**Отрывок:**

_____

Рассказ о Саше хочется закончить его же словами, которые он сказал на одной из наших ветеранских встреч:
– Я считаю, что родился дважды: первый раз меня родила мать; а второй раз, уже как гражданин, я родился в боях на Северо-Западном фронте.
Очень верные слова!
Никогда позже от наших бойцов не требовалось такого напряжения, такого количества духовных и физических сил, сколько их было отдано за две недели боев под Горбами!
Ненависть к противнику теперь постоянно прорывалась в наших разговорах. "Вот придем в Германию, я там никого не пожалею, ни старуху, ни ребенка!",- горячился девятнадцатилетний сержант Евгений Комаров, командир отделения разведки нашего дивизиона, сменивший погибшего сержанта Зайца. В 1941 году у него погибла вся семья: отец и старший брат – на фронте, а мать – в тылу под фашистскими бомбами. Женя воевал смело и отважно. Немецкий снаряд, разорвавшись рядом с наблюдательным пунктом, искромсал его тело до неузнаваемости. Не стало еще одного моего товарища. И похоронку послать некому…
Большинство знакомых мне солдат и офицеров были настроены по отношению к немцам примерно так же, как сержант Комаров. Да и в тылу, узнавая о зверствах оккупантов, люди не могли простить этого врагу. Отец писал мне в те дни: "Танюшка спрашивает, сколько ты убил фрицев?" Моей любопытной племяннице шел… шестой год!

_____

**Задание 1:** Назовите всех людей, которые упомянуты в отрывке фронтовых воспоминаний по имени или фамилии.
**Задание 2:** Воспроизведите дословно часть отрывка фронтовых воспоминаний от слов «Рассказ о Саше» до слов «боев под Горбами!».
**Задание 3:** Продолжите отрывок фронтовых воспоминаний после его последнего предложения.

**Фрагмент данных:**
_____

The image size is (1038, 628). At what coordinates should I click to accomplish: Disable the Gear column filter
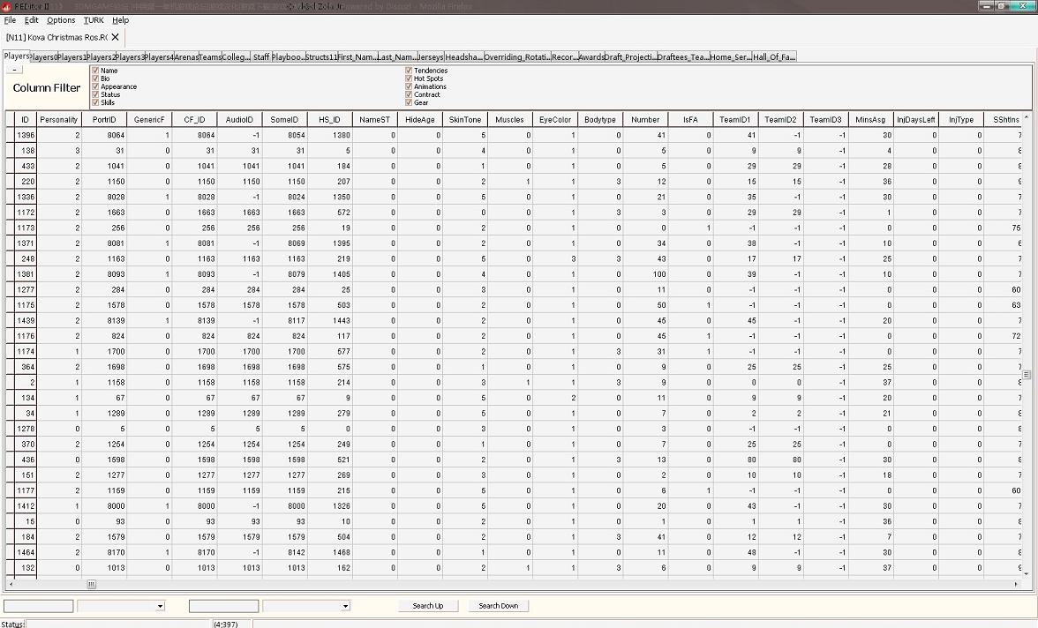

_____

**Ответ 1:** Саша; сержант Евгений Комаров (Женя); сержант Заяц; Танюшка.

**Ответ 2:**
Рассказ о Саше хочется закончить его же словами, которые он сказал на одной из наших ветеранских встреч:
– Я считаю, что родился дважды: первый раз меня родила мать; а второй раз, уже как гражданин, я родился в боях на Северо-Западном фронте.
Очень верные слова!
Никогда позже от наших бойцов не требовалось такого напряжения, такого количества духовных и физических сил, сколько их было отдано за две недели боев под Горбами!

**Ответ 3:**
Тогда слова "немцы, фрицы, фашисты" одинаково обозначали ненавистных нам оккупантов.
Это было до появления известной редакционной статьи в газете "Правда", разъяснившей разницу между фашистами и немецким народом. В статье говорилось, что гитлеры приходят и уходят, а немецкий народ остается и не может стать объектом мести. Наш ум понимал эти истины, но сердце болело по погибшим и не сразу подчинялось разуму.